(Collected data)
* BEGIN *

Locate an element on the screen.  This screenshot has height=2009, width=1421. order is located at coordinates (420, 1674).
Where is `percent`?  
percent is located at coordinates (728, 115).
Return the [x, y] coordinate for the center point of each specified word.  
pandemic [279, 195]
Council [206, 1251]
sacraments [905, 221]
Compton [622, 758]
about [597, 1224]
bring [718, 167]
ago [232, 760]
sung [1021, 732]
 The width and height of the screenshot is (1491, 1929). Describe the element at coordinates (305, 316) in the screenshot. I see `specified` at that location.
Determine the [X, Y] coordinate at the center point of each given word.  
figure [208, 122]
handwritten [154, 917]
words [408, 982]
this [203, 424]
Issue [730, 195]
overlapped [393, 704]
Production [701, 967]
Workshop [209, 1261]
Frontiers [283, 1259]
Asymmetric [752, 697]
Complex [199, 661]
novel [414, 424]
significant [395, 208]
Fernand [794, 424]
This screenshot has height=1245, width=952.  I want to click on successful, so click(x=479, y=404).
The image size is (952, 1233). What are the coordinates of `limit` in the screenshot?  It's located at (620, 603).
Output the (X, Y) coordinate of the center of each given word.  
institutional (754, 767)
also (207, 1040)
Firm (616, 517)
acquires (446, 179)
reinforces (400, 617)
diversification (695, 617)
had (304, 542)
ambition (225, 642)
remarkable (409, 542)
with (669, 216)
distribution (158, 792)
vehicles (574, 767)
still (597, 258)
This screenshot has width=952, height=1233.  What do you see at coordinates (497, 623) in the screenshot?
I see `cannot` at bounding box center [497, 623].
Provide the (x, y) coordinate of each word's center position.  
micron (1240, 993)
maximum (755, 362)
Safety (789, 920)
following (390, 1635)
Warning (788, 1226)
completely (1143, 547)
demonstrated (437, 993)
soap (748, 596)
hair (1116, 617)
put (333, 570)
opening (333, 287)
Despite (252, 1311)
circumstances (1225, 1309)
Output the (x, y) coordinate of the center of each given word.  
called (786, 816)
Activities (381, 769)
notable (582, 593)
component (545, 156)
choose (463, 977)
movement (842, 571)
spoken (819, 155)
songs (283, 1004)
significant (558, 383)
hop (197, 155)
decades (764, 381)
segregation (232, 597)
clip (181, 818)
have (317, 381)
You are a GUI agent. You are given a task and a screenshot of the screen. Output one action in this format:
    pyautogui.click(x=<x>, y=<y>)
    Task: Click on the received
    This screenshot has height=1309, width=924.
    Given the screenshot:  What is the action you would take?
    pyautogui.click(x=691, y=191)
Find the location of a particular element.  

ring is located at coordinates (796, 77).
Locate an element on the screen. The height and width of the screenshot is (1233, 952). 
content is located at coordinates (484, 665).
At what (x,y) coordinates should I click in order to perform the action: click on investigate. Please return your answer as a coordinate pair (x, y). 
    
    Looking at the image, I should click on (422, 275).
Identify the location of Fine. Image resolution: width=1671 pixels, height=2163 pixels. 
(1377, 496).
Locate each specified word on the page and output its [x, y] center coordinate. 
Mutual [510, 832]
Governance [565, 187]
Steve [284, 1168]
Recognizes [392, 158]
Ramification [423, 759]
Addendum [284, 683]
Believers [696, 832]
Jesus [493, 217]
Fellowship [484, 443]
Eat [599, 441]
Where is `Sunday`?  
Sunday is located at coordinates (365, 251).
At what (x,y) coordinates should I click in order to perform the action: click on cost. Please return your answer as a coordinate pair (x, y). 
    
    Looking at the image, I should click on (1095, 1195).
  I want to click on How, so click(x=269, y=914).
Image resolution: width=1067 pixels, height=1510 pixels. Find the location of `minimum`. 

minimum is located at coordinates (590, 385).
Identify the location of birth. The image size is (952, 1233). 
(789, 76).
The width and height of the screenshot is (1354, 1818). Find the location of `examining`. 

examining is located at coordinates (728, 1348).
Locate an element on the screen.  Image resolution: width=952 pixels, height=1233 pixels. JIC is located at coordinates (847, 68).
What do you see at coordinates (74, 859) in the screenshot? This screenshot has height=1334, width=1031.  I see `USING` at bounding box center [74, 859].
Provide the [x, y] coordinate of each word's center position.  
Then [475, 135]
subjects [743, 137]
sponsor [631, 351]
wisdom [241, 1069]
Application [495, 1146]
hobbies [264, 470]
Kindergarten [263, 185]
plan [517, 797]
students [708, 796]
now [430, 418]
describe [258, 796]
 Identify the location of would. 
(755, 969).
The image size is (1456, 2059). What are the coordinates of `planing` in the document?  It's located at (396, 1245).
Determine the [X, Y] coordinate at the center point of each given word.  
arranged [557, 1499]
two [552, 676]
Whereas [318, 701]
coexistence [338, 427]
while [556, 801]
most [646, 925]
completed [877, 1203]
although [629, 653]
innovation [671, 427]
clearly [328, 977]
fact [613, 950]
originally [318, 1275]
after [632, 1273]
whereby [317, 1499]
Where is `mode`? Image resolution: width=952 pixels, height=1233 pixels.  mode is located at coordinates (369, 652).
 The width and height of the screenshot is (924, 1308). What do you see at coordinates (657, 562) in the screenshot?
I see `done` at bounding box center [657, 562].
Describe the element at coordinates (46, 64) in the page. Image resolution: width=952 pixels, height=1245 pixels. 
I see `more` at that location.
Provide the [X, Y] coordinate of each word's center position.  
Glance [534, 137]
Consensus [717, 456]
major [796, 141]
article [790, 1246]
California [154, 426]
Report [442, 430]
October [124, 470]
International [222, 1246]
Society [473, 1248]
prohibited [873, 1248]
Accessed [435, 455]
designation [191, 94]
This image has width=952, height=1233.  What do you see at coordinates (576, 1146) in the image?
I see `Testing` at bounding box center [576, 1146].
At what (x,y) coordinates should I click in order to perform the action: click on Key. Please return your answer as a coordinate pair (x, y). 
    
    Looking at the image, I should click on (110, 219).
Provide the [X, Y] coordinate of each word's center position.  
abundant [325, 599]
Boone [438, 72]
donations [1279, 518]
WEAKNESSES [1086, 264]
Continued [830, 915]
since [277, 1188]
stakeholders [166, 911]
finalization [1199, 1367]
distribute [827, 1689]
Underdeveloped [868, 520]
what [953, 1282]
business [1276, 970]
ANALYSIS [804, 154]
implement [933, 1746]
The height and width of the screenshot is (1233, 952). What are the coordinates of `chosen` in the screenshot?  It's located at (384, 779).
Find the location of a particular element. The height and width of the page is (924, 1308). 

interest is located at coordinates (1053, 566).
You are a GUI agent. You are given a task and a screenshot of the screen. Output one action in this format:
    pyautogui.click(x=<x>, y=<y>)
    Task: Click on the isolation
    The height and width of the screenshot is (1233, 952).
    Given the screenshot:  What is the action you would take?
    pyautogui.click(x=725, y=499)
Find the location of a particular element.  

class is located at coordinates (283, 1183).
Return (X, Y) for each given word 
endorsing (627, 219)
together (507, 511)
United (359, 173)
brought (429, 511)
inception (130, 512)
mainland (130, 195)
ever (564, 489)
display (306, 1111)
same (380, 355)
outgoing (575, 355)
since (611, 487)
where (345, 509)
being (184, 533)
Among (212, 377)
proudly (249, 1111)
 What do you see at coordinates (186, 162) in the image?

* END *

• Problem to work on: Please update the lines starting at the one containing "WEAKNESSES [1086, 264]" and ending at the one containing "The height and width of the screenshot is (1233, 952). What" by changing "Underdeveloped" to "Undeveloped". Keep everything else the same.

• Answer to this exercise:
WEAKNESSES [1086, 264]
Continued [830, 915]
since [277, 1188]
stakeholders [166, 911]
finalization [1199, 1367]
distribute [827, 1689]
Undeveloped [868, 520]
what [953, 1282]
business [1276, 970]
ANALYSIS [804, 154]
implement [933, 1746]
The height and width of the screenshot is (1233, 952). What are the coordinates of `chosen` in the screenshot?  It's located at (384, 779).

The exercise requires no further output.